Prompt:
The entries below must be reproduced exactly; their pictures are not part of the copy.

Given data:
★ ★ ★ ★ ★ ★ ★

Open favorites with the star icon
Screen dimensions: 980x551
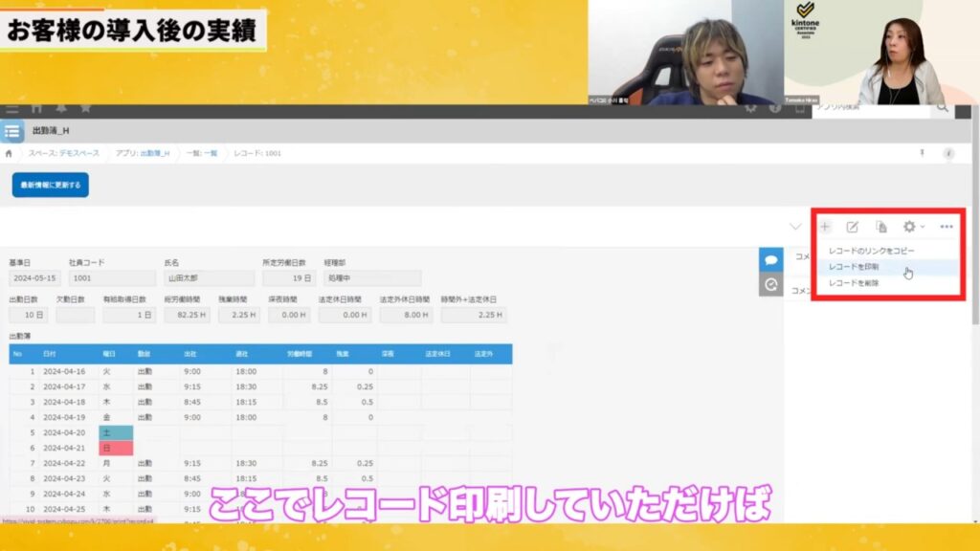click(x=84, y=108)
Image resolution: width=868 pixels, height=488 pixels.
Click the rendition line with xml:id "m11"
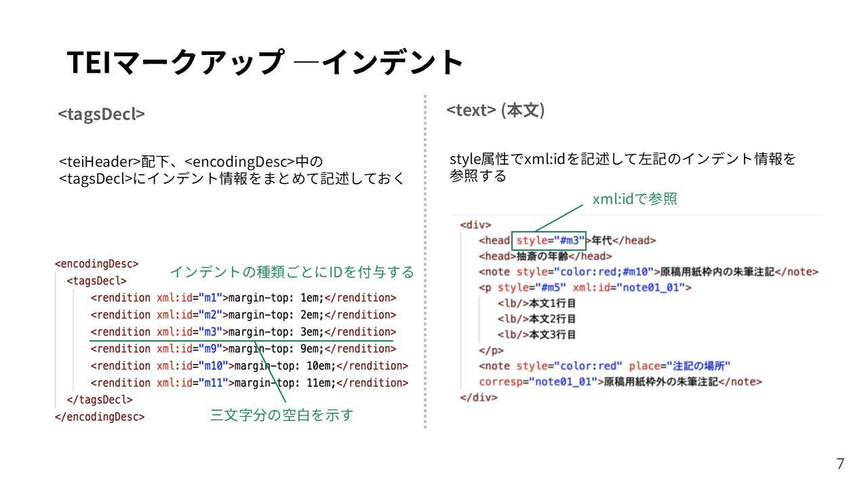pyautogui.click(x=249, y=382)
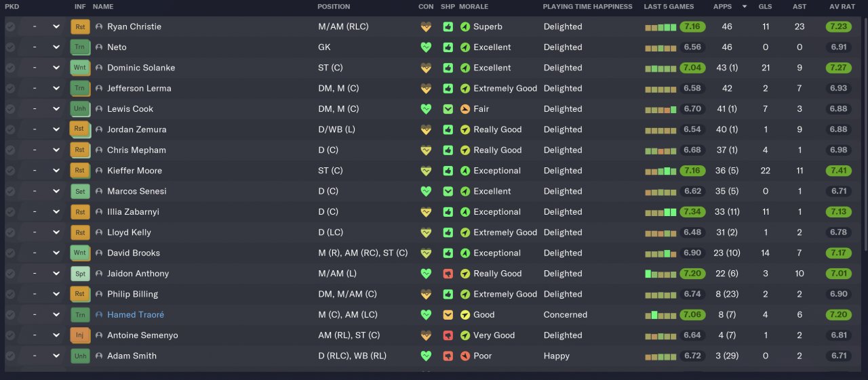Image resolution: width=868 pixels, height=380 pixels.
Task: Sort the table by APPS column
Action: tap(722, 7)
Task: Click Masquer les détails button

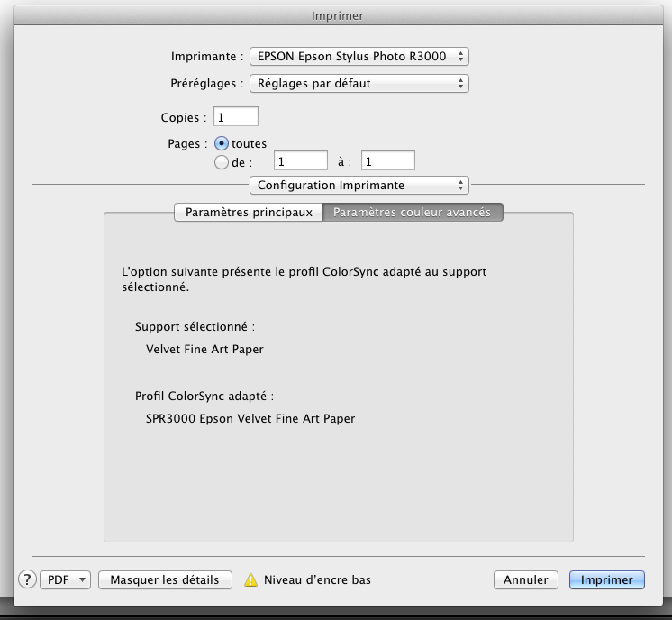Action: coord(165,579)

★ ★ ★ ★ ★ ★ ★

Task answer:
Open favorites with the star icon
Screen dimensions: 980x551
click(x=84, y=108)
Image resolution: width=868 pixels, height=488 pixels.
Click the rendition line with xml:id "m11"
pyautogui.click(x=249, y=382)
Image resolution: width=868 pixels, height=380 pixels.
Task: Sort the table by APPS column
Action: tap(722, 7)
Task: Click Masquer les détails button

Action: coord(165,579)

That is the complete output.